Exercise requirements — Rewrite everything from the line containing "The height and" down to the line containing "point(27,21)", changing "computer-use agent" to "desktop assistant" and leaving the rest untouched.

Dataset entries —
========================================

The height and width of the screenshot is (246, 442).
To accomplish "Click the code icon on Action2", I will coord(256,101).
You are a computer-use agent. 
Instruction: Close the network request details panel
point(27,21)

========================================

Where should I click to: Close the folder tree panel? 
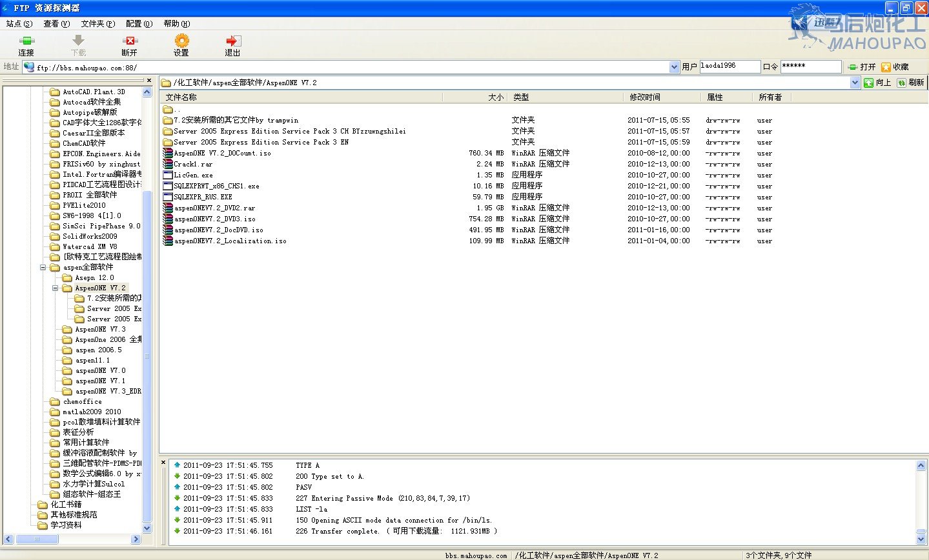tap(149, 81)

========================================

Solution for this task —
The height and width of the screenshot is (246, 442).
To accomplish "Click the code icon on Action2", I will coord(256,101).
You are a desktop assistant. 
Instruction: Close the network request details panel
point(27,21)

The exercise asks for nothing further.